The case continues to stir Dutch public opinion. Last August, opposition lawmakers queried Dutch Justice Minister Ernst Hirsch Ballin who, in his reply, named "four Dutch war criminals still alive and in Germany who have not served a Dutch prison sentence." One of them was Boere.
It was after the Cologne decision that Maass' office, which is responsible for investigating Nazi war crimes for the state of North Rhine-Westphalia, took up the case again.
Efraim Zuroff, Jerusalem-based director of the Simon Wiesenthal Center, said Boere may not be a senior Nazi, but "he is certainly worthy of prosecution."
"The fact that Germany has spared killers like Boere ... is absolutely outrageous," he said.
Besteman, Boere's partner in the first killing, is still alive, living in the Netherlands after serving jail time for his wartime crimes, and Maass hopes to be able to call on him if the case goes to trial.

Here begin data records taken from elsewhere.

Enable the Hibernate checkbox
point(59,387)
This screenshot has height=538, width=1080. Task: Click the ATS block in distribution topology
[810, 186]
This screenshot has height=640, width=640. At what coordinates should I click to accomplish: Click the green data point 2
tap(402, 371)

But it's a race against time as ex-Nazis die of old age. "We haven't had a lot of success in the past years," Maass conceded. "It's resolving itself biologically."
The bike shop owner's son, also named Teun de Groot, doesn't want to leave it to biology. He insists Boere should serve his life sentence, whatever that means nearly 59 years later.

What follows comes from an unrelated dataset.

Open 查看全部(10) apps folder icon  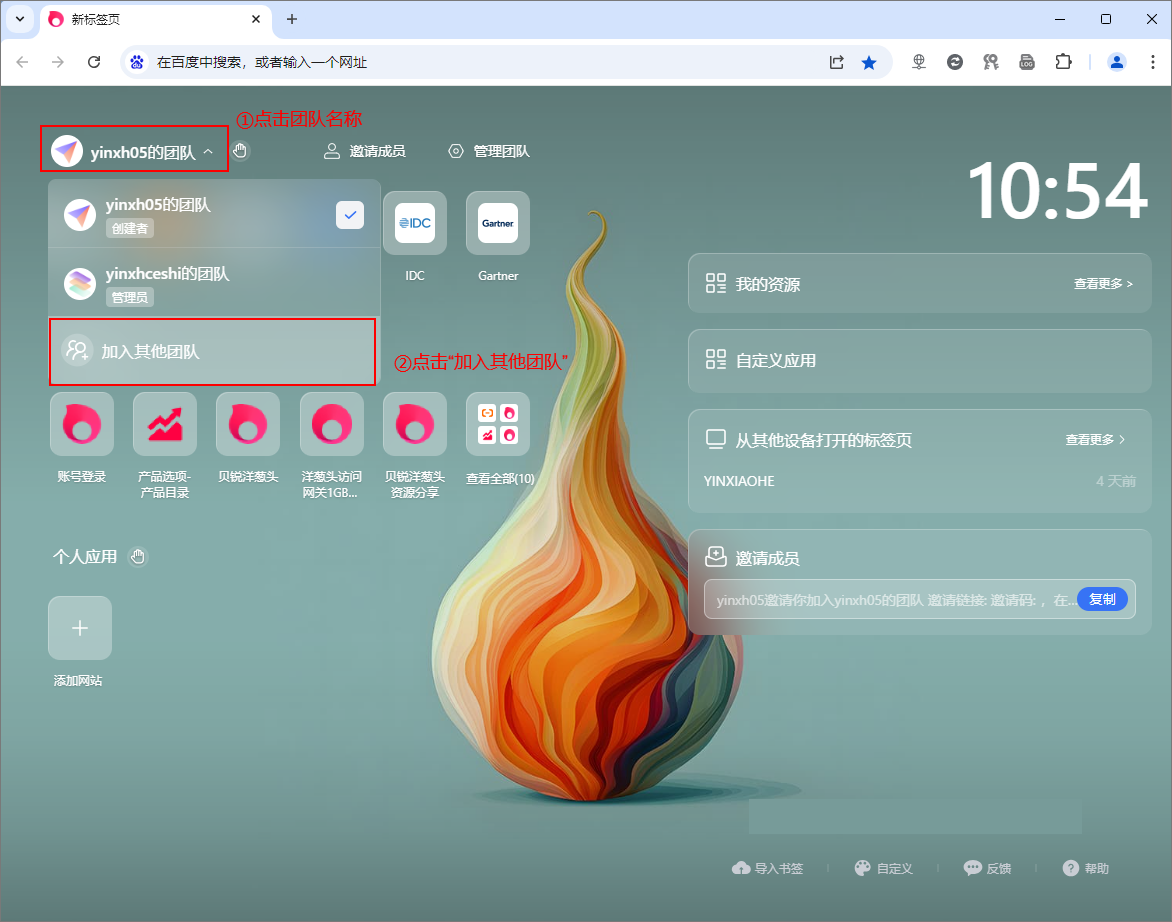click(x=498, y=424)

"For him, life is two years. Ten years is life, five years is life," de Groot told The AP. "He's 86!"
De Groot, the oldest of five children, was 11 when his father was killed. The murder, he says, devastated his family. They sold the shop at a fraction of its value, his mother went to pieces, and the three older children were sent to live with relatives and in foster care.
He still has the wallet his father fumbled for in his doorway to show his visitors his ID papers. It is torn by a bullet.